# [TEXTE FOURNI]
************

Bref, ces particularités rendent le marché de l’art difficilement accessible et compréhensible aux personnes qui n’en maîtrisent pas les codes ou ne sont pas bien accompagnées. C’est pourquoi Eugénie Dumont recommande de « faire appel à des conseillers indépendants pouvant donner une opinion absente de tout conflit d’intérêts par rapport au choix d’une oeuvre ou d’un artiste ». Il existe d’autres risques et inconvénients du marché de l’art contre lesquels il est plus difficile de se prémunir, comme l’absence d’informations publiques sur certaines oeuvres détenues dans des collections privées. Enfin, l’art collections manager de Degroof Petercam rappelle que « comparé à des actifs traditionnels, la durée des transactions et les périodes de rétention dans l’art sont beaucoup plus longues ».
Les hedges funds sont difficiles à comprendre et impliquent des risques que souvent les investisseurs finaux ne comprennent pas. »

************

# [EXTRAIT DE DONNÉES]
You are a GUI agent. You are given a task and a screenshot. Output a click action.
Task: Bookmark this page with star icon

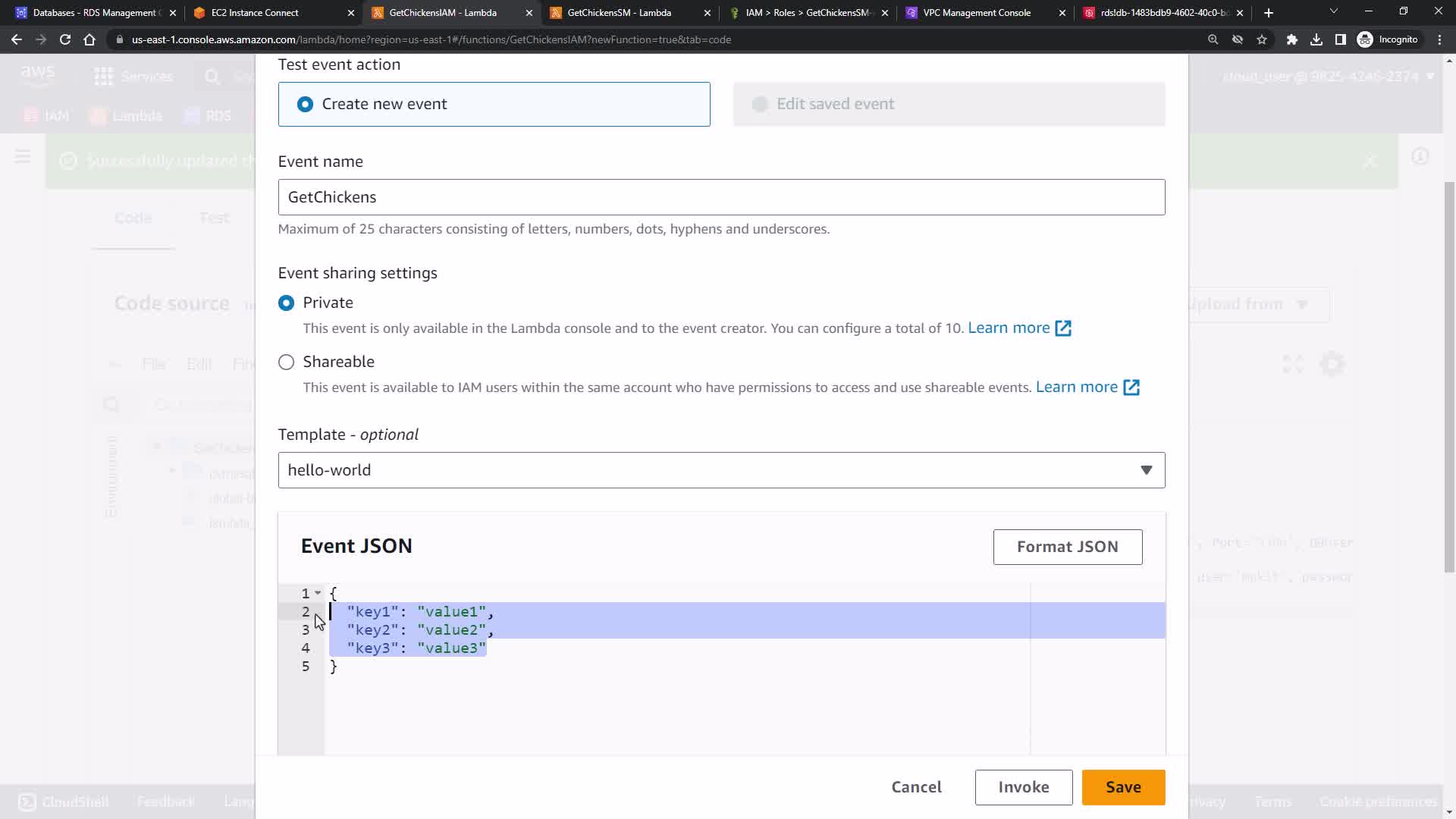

************

# [TÂCHES DEMANDÉES]
[1] Dans le texte sur le marché de l'art, à qui Eugénie Dumont recommande-t-elle de faire appel ?
[2] Prolongez le texte sur le marché de l'art à partir de sa dernière phrase.
Le matériel placé après le texte est indépendant de celui-ci.

# [RÉPONSES PAR TÂCHE]
[1] À des conseillers indépendants pouvant donner une opinion absente de tout conflit d'intérêts par rapport au choix d'une œuvre ou d'un artiste.

[2]
Jérôme van der Bruggen, head of investments chez Degroof Petercam
3. Les hedge funds: des stratégies plus libres et plus risquées
Il est difficile de parler simplement des hedge funds, car ils sont particulièrement techniques et peuvent prendre des formes très variées. Ces fonds sont soumis à moins de régulations et se caractérisent principalement par un aspect très spéculatif, une large gamme de produits (notamment dérivés) et des stratégies disruptives visant à atteindre une performance absolue, peu importe les tendances du marché. Les stratégies des hedge funds sont habituellement supervisées par des gestionnaires spécialisés, dont certains prennent des risques plus élevés que d’autres. Il faut également savoir que ces fonds alternatifs ne sont généralement pas accessibles au grand public mais réservés à des investisseurs institutionnels ou disposant d’une certaine « surface » financière puisque les investissements débutent le plus souvent à plusieurs centaines de milliers d’euros.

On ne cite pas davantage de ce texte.